Le jeudi 15 mars 2007 20:34, Robert Hensel (Hensel Hosting) a écrit :
> Hi folks,
>
> Yesterday, I received multiple reports from users that they had trouble
> mailing us. After checking the maillog I discovered that
> blackhole.securitysage.com seemed to block a whole lot of mail to us
> (read: all)! I of course immediatly deleted this blacklist from our
> reject_rbls but the host blackhole.securitysage.com was just
> unreacheable (also see this page
> http://wiki.openrbl.org/wiki/Blackhole.securitysage.com). Now it seems
> weird that if the rbl host is unreachable Postfix decides to simply take
> that as a "ah well, just block everything then", or maybe something else
> was going on?

I just see that on my own postfix too !

> What are you thoughts on this?

You're right, a non response is not the same as a negative response.
Postfix could consider a non response has "not blacklisted".

As I say that, I realize that it opens a breach.
Spammers have just to DDOS theses blacklists and spam will spread...

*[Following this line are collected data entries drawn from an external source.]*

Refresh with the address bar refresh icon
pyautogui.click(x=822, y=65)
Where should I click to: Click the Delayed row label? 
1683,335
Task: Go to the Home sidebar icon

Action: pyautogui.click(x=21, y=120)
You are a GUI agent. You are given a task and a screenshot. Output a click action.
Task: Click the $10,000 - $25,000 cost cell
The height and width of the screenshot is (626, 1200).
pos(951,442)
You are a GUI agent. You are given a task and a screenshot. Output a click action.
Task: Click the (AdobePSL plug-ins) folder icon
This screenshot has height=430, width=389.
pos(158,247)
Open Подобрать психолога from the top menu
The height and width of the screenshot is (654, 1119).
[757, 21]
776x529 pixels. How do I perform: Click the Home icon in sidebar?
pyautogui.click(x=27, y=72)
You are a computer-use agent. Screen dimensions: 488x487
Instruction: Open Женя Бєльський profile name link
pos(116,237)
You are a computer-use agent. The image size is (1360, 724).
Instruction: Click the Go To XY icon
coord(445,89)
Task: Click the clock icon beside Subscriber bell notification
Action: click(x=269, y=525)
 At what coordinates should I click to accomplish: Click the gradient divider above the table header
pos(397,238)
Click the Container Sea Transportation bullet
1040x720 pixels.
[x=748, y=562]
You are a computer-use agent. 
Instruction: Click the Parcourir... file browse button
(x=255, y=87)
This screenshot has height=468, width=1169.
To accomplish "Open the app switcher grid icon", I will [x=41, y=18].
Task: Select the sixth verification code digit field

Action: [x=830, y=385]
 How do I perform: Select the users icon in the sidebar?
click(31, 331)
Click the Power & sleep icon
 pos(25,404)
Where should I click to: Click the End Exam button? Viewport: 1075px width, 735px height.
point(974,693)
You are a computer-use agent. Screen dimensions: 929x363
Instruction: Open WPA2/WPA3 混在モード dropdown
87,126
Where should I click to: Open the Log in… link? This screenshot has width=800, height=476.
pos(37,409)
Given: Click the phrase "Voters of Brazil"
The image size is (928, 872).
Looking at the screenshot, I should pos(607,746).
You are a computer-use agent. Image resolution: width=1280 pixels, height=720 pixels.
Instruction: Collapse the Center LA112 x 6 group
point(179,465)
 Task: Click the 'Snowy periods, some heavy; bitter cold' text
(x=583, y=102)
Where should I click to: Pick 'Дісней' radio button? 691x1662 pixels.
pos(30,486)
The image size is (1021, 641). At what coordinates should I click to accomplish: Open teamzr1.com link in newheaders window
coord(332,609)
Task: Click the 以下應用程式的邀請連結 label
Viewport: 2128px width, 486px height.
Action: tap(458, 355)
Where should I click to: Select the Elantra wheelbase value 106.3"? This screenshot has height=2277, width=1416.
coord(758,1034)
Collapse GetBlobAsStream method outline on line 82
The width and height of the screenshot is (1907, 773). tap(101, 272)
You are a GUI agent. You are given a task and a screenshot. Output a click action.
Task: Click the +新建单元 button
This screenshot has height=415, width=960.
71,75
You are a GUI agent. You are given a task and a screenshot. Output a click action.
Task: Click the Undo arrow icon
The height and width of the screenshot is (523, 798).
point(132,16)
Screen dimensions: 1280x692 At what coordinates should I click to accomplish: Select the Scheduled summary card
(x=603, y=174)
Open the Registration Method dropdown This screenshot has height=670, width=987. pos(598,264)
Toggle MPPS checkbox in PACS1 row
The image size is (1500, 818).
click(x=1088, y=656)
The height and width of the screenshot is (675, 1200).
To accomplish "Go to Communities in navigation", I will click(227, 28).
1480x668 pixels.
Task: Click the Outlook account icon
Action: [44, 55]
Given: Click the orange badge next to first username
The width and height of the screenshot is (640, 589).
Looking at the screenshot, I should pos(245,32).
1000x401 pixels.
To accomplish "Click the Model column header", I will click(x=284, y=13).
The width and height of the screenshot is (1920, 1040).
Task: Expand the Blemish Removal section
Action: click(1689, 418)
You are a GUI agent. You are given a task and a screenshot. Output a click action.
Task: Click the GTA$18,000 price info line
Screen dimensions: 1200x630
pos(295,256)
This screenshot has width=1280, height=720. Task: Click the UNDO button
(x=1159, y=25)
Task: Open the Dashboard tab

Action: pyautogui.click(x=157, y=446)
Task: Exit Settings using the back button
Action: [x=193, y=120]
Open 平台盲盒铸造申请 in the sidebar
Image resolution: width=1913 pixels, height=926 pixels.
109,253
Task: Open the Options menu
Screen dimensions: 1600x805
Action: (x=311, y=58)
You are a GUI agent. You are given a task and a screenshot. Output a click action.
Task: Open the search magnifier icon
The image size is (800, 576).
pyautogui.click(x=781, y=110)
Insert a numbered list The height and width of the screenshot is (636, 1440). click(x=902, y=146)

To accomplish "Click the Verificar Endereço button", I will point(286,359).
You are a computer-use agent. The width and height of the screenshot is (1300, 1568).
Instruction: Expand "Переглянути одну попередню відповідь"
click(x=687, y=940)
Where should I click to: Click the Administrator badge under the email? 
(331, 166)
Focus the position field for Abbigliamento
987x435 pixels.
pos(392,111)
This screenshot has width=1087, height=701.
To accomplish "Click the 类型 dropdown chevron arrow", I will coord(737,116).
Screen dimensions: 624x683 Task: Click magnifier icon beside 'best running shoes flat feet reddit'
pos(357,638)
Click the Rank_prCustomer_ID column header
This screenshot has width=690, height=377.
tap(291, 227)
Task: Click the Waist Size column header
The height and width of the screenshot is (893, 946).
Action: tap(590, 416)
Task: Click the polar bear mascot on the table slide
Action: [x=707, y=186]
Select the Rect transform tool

Blacklisting (postfix rbl) - recent issue with blackhole.securit

On Thu, Mar 15, 2007 at 08:34:39PM +0100, Robert Hensel (Hensel Hosting) wrote:
> Yesterday, I received multiple reports from users that
> they had trouble mailing us. After checking the maillog I
> discovered that blackhole.securitysage.com seemed to block a
> whole lot of mail to us (read: all)! I of course immediatly
> deleted this blacklist from our reject_rbls but the host
> blackhole.securitysage.com was just unreacheable (also see this page
> http://wiki.openrbl.org/wiki/Blackhole.securitysage.com). Now it
> seems weird that if the rbl host is unreachable Postfix decides to
> simply take that as a "ah well, just block everything then", or maybe
> something else was going on?

postfix doesn't do that.

if it can't get an answer from an RBL, it just ignores it.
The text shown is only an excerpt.